Sergey V. Lavrov, the Russian foreign minister, made the proposal that could avert a strike earlier in the day, seizing on a seemingly offhand remark by Secretary of State John F. Kerry. Traveling in Britain, Mr. Kerry said that Bashar al-Assad, the Syrian president, could avoid strikes by agreeing to give up his chemical weapons.
“He could turn over every single bit of his chemical weapons to the international community in the next week – turn it over, all of it, without delay and allow the full and total accounting,” Mr. Kerry said.

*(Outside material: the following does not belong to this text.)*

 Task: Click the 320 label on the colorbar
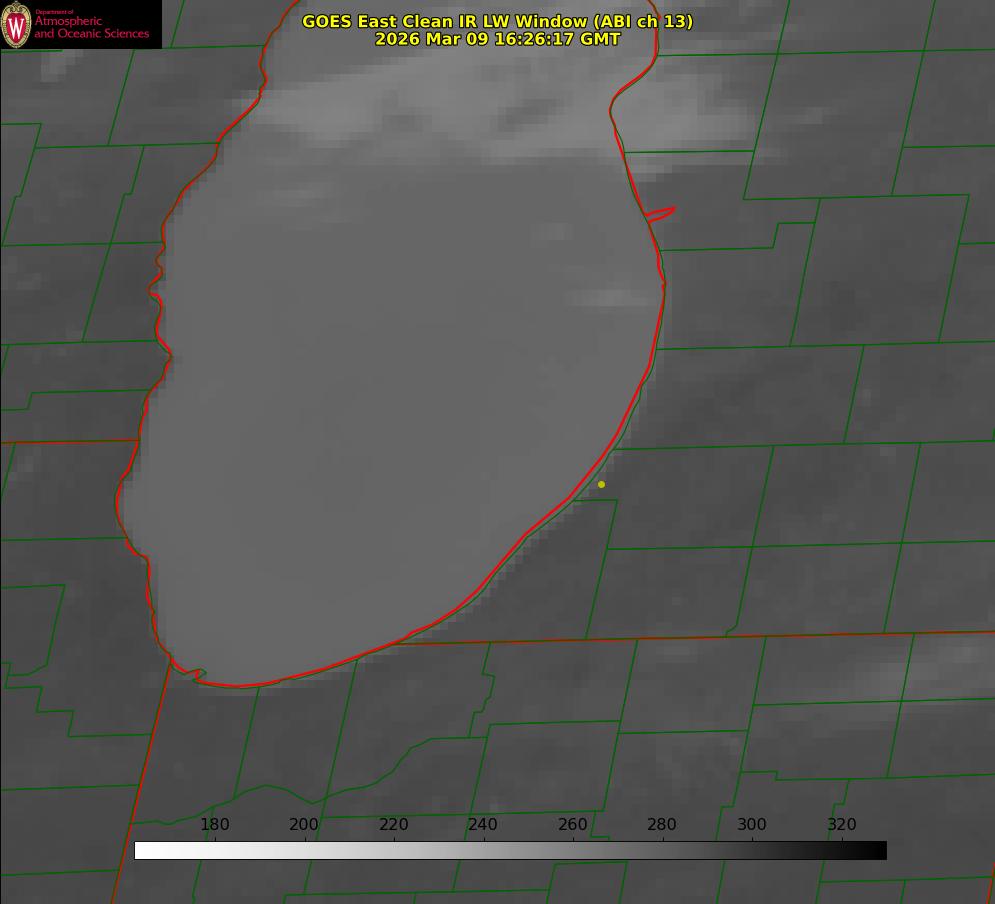[x=842, y=825]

Mr. Kerry’s remarks, especially the reference to the short window of time, underscored the urgency of the administration’s preparations for a strike, and it did not appear to signal a shift in policy. The State Department’s spokeswoman, Jen Psaki, later clarified in an e-mail to reporters that Mr. Kerry was simply “making a rhetorical argument about the impossibility and unlikelihood of Assad turning over chemical weapons he has denied using.”
But Mr. Lavrov followed up on the idea, with a proposal that offered a compromise that could avert an American-led strike in response to a poison-gas attack near Damascus last month.
Officials in Syria embraced the idea, as did Britain, France, the United Nations and even some Republican lawmakers in Washington.
In another interview with NBC News, Mr. Obama said he would take the Russian proposal “with a grain of salt initially.” But he told the network that if Syrian officials accept the Russian proposal, “then this could potentially be a significant breakthrough.”
Reacting to another comment by Mr. Kerry – that any attack on Syria would be “unbelievably small” – Mr. Obama said any attack would not be felt like a “pinprick” in Syria.
“The U.S. does not do pinpricks,” he said in the NBC interview. “Our military is the greatest the world has ever known. And when we take even limited strikes, it has an impact on a country like Syria.”
Russia’s surprise proposal appeared to offer the possibility of a diplomatic alternative to military action by addressing the source of attacks that killed hundreds and provoked worldwide condemnation. But the Russian proposal also was viewed with some skepticism by the Obama administration, seeing it as a possible delaying tactic that could undermine Mr. Obama’s already tenuous efforts to push for a military strike.
Syria’s foreign minister, Walid al-Moallem, who was in Moscow, welcomed Russia’s proposal, though he stopped short of pledging that Syria’s president, Bashar al-Assad, would comply. His remarks, however, tacitly acknowledged that Syria possessed a chemical arsenal, something that Syria has never publicly admitted. Mr. Assad himself refused to confirm or deny Syria’s chemical munitions in a television interview on Sunday with Charlie Rose.